▶ EXERCISE AIM: Copy out the data word for word, from the line with "Tap the battery" up to and including the line with "click(x=121, y=227)".
** BEGIN MATERIAL SUPPLIED **
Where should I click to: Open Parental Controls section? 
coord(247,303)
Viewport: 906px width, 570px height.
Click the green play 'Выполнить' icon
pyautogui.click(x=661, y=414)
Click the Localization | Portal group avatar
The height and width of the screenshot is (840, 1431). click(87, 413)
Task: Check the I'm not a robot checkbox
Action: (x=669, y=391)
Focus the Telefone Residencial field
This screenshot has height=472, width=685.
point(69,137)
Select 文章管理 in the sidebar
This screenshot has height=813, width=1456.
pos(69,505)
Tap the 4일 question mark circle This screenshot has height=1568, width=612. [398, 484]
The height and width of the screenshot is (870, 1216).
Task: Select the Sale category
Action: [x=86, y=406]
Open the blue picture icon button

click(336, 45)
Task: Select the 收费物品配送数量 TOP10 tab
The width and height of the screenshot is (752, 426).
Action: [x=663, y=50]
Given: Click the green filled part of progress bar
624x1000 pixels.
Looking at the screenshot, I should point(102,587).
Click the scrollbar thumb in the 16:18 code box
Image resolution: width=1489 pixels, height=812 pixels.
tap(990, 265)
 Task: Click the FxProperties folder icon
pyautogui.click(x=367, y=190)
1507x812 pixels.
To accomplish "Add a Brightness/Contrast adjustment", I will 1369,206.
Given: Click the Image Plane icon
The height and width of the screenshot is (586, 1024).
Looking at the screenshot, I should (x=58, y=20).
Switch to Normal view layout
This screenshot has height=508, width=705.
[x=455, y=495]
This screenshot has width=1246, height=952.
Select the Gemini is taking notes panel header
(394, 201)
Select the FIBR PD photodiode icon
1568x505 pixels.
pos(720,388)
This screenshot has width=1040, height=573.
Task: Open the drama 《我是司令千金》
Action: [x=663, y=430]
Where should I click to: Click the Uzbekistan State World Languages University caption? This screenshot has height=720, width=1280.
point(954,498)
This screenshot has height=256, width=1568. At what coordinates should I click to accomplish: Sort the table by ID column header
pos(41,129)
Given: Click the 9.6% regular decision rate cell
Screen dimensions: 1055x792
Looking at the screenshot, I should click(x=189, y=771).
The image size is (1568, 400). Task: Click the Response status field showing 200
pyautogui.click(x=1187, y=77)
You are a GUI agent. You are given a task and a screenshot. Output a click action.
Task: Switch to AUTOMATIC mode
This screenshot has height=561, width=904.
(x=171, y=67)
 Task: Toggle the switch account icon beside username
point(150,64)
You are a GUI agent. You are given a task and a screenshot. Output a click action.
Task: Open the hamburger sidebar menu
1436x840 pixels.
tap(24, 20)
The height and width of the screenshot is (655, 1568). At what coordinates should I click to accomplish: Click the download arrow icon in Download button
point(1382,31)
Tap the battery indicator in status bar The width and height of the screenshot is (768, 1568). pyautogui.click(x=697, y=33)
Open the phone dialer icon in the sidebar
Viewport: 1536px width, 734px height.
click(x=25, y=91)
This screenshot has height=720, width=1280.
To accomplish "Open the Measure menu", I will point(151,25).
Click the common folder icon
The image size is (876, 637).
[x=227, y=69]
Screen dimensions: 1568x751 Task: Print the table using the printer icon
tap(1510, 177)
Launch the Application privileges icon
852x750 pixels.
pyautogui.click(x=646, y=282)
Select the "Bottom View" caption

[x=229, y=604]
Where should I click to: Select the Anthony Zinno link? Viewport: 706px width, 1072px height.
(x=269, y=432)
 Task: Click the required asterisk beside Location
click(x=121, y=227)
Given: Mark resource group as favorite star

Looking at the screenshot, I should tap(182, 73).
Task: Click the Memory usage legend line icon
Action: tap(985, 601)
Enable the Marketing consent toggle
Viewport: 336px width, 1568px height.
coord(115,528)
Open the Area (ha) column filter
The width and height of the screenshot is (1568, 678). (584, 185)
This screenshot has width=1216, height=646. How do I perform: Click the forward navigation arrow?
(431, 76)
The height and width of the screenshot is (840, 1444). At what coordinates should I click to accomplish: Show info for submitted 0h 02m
** END MATERIAL SUPPLIED **
▶ CORRECT OUTPUT:
Tap the battery indicator in status bar The width and height of the screenshot is (768, 1568). pyautogui.click(x=697, y=33)
Open the phone dialer icon in the sidebar
Viewport: 1536px width, 734px height.
click(x=25, y=91)
This screenshot has height=720, width=1280.
To accomplish "Open the Measure menu", I will point(151,25).
Click the common folder icon
The image size is (876, 637).
[x=227, y=69]
Screen dimensions: 1568x751 Task: Print the table using the printer icon
tap(1510, 177)
Launch the Application privileges icon
852x750 pixels.
pyautogui.click(x=646, y=282)
Select the "Bottom View" caption

[x=229, y=604]
Where should I click to: Select the Anthony Zinno link? Viewport: 706px width, 1072px height.
(x=269, y=432)
 Task: Click the required asterisk beside Location
click(x=121, y=227)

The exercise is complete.